[Screen-element location lines]

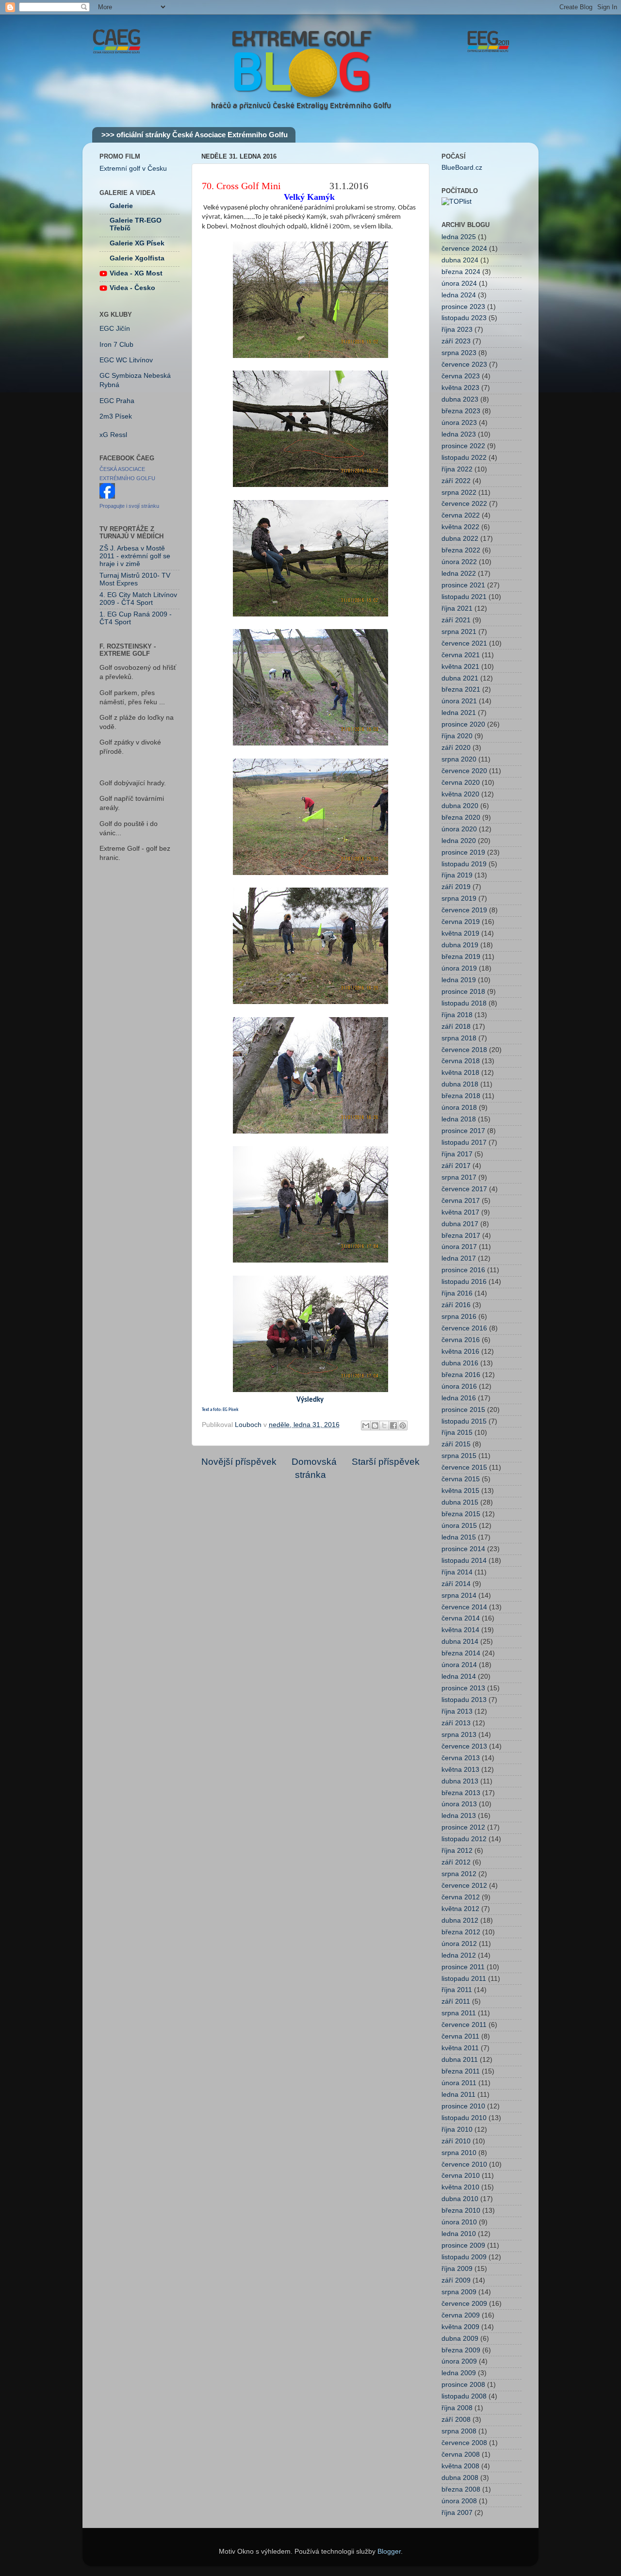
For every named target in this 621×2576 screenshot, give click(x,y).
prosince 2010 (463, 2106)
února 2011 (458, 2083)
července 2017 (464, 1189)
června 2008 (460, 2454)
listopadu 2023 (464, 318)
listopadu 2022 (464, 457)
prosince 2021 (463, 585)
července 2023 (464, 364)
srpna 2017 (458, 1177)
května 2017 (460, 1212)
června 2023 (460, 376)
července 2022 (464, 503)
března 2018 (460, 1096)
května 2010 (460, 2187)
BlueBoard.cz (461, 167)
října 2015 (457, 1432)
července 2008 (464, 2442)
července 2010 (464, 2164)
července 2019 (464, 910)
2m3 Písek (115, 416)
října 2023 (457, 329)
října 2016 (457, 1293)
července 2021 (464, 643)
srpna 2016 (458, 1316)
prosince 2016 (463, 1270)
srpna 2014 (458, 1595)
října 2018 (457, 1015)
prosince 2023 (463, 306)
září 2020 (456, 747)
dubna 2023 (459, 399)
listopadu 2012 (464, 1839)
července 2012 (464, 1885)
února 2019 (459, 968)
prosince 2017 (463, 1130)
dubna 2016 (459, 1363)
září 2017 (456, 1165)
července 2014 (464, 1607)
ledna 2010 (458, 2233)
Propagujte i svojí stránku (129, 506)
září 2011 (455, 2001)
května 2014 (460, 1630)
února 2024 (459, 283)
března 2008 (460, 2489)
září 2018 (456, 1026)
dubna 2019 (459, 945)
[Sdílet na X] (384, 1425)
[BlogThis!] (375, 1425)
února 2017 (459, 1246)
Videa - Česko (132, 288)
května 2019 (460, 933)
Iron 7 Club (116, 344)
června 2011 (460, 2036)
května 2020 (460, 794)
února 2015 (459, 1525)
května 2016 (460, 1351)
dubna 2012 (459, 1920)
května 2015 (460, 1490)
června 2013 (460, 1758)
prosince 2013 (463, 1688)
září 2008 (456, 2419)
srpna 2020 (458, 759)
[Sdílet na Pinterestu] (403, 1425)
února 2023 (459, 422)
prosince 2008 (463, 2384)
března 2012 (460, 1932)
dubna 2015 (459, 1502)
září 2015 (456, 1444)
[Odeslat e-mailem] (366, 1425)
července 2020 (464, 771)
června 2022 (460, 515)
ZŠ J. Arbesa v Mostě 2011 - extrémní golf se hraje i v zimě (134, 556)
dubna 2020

YOUR OBJECTIVE -
Rewrite the lines above as a JSON list of strings, one string per line, skipping blank lines and leaving out the pictures.

RESULT BELOW -
[
  "For every named target in this 621×2576 screenshot, give click(x,y).",
  "prosince 2010 (463, 2106)",
  "února 2011 (458, 2083)",
  "července 2017 (464, 1189)",
  "června 2008 (460, 2454)",
  "listopadu 2023 (464, 318)",
  "listopadu 2022 (464, 457)",
  "prosince 2021 (463, 585)",
  "července 2023 (464, 364)",
  "srpna 2017 (458, 1177)",
  "května 2017 (460, 1212)",
  "června 2023 (460, 376)",
  "července 2022 (464, 503)",
  "března 2018 (460, 1096)",
  "května 2010 (460, 2187)",
  "BlueBoard.cz (461, 167)",
  "října 2015 (457, 1432)",
  "července 2008 (464, 2442)",
  "července 2010 (464, 2164)",
  "července 2019 (464, 910)",
  "2m3 Písek (115, 416)",
  "října 2023 (457, 329)",
  "října 2016 (457, 1293)",
  "července 2021 (464, 643)",
  "srpna 2016 (458, 1316)",
  "prosince 2016 (463, 1270)",
  "srpna 2014 (458, 1595)",
  "října 2018 (457, 1015)",
  "prosince 2023 (463, 306)",
  "září 2020 (456, 747)",
  "dubna 2023 (459, 399)",
  "listopadu 2012 (464, 1839)",
  "července 2012 (464, 1885)",
  "února 2019 (459, 968)",
  "prosince 2017 (463, 1130)",
  "dubna 2016 (459, 1363)",
  "září 2017 (456, 1165)",
  "července 2014 (464, 1607)",
  "ledna 2010 (458, 2233)",
  "Propagujte i svojí stránku (129, 506)",
  "září 2011 (455, 2001)",
  "května 2014 (460, 1630)",
  "února 2024 (459, 283)",
  "března 2008 (460, 2489)",
  "září 2018 (456, 1026)",
  "dubna 2019 (459, 945)",
  "[Sdílet na X] (384, 1425)",
  "[BlogThis!] (375, 1425)",
  "února 2017 (459, 1246)",
  "Videa - Česko (132, 288)",
  "května 2019 (460, 933)",
  "Iron 7 Club (116, 344)",
  "června 2011 (460, 2036)",
  "května 2020 (460, 794)",
  "února 2015 (459, 1525)",
  "května 2016 (460, 1351)",
  "dubna 2012 (459, 1920)",
  "května 2015 (460, 1490)",
  "června 2013 (460, 1758)",
  "prosince 2013 (463, 1688)",
  "září 2008 (456, 2419)",
  "srpna 2020 (458, 759)",
  "[Sdílet na Pinterestu] (403, 1425)",
  "února 2023 (459, 422)",
  "prosince 2008 (463, 2384)",
  "března 2012 (460, 1932)",
  "dubna 2015 (459, 1502)",
  "září 2015 (456, 1444)",
  "[Odeslat e-mailem] (366, 1425)",
  "července 2020 (464, 771)",
  "června 2022 (460, 515)",
  "ZŠ J. Arbesa v Mostě 2011 - extrémní golf se hraje i v zimě (134, 556)",
  "dubna 2020"
]